Dalla sua esperienza, da cosa traggono maggiore giovamento i pazienti?

«I pazienti traggono un grande giovamento dalla costante frequentazione dei giardini terapeutici, soprattutto in termini di riduzione dei sintomi legati a stress e depressione e degli effetti collaterali a questi stati di salute. In alcuni casi è stato possibile ridurre, addirittura del 30%, la somministrazione di farmaci ansiolitici e nella cura di disturbi psichiatrici e dipendenze il contatto con il verde ha consentito il reinserimento nel mondo del lavoro di numerosi soggetti.  Nella cura dell’Alzheimer è sorprendente vedere come la vista di un fiore o il profumo di un arbusto riescano a riportare alla memoria vecchi ricordi sopiti e spesso dimenticati, infatti l’obiettivo principale dei giardini terapeutici studiati per Alzheimer è il riportare alla mente pensieri positivi legati alla fase giovanile della vita del malato. Sono fermamente convinto che il verde sia un importante alleato, ma dobbiamo sempre lavorare in sinergia con la medicina tradizionale, della quale non potremmo mai fare a meno. In questi anni di esperienza sul campo ho imparato quanto sia importante il lavoro sinergico grazie alla collaborazione con il Prof. Giulio Masotti, ex primario di Geriatria all’Ospedale di Careggi, e con i suoi stretti collaboratori: il Prof. Andrea Ungar, attuale primario di reparto, e il Dr. Andrea Mossello, che ringrazio per tutto ciò che mi hanno insegnato».

L’emergenza coronavirus ha improvvisamente e drasticamente cambiato i nostri stili di vita. Quali sono i benefici della natura sulla salute anche delle persone sane, non solo dei malati?
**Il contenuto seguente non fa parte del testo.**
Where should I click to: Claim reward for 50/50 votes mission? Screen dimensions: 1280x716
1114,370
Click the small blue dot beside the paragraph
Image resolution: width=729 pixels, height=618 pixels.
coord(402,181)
«Il vivere a stretto contatto con la natura riduce fortemente i livelli di stress non solo nelle persone malate ma anche e soprattutto in quelle sane, che possono così ritrovare energia e vitalità. Alla riduzione dei livelli di stress segue l’aumento e il rafforzamento delle difese immunitarie, responsabili della risposta del nostro organismo a virus e malattie. Il consiglio che posso rivolgere a tutti è quello di “rifugiarsi”, almeno qualche ora al giorno, in uno spazio verde, dove non ci siano i rumori e l’inquinamento della città: basterà respirare aria più pulita e toccare con gli occhi e con le mani la natura per sentirsi subito meglio. In generale, questa drammatica esperienza deve portare la società a rimettere la natura al centro dei suoi modelli e delle dinamiche di vita. E tutti noi, forse, dobbiamo cogliere questa lezione per riavvicinarci alla natura, alle piante e al verde. La riprogettazione della società e della vita, in Italia e sul pianeta, non può essere ancorata solo a modelli di business economici e finanziari ma deve mettere la salute al primo posto e, per i benefici che ne derivano, il contatto con la natura. Per far questo occorre che il verde non sia più concepito come “accessorio” e “residuale”. La natura, il suo rispetto e la sua valorizzazione, deve diventare la bussola di ogni azione della società. La società post-coronavirus deve pensare ad un ospedale immerso e integrato in un parco che, a sua volta, deve essere progettato per offrire percorsi e ausili specifici per le diverse patologie, in modo che il paziente possa passeggiare in un verde attrezzato o, per chi non può muoversi, possa avere il beneficio di anche solo vedere la natura dalla finestra. Oggi il dialogo tra sanità ed esperti del verde sta portando ad una crescita fortissima della consapevolezza dei benefici delle piante per alcune patologie. Il verde non può e non deve sostituire la medicina e la scienza ma può dialogarci ed essere uno strumento per integrare le cure per il bene del paziente».

Quali consigli e suggerimenti si sente di dare per vivere le giornate di quarantena nel miglior modo possibile?

«Il più possibile a contatto con il verde. Chi ha un terrazzo può riempirlo di piante e vasi: trarrà una grande soddisfazione dal prendersene cura e avrà un’attività in grado di aiutarlo a impiegare il tempo di queste giornate di imposto lockdown. Chi invece ha un giardino può ritenersi molto fortunato e dovrebbe trascorrerci buona parte della propria giornata. Chi purtroppo non ha questa fortuna, sempre nel pieno rispetto delle disposizioni normative a tutela della salute pubblica, deve concedersi momenti di relax nel verde passeggiando in spazi in cui è consentito muoversi anche per brevi tratti».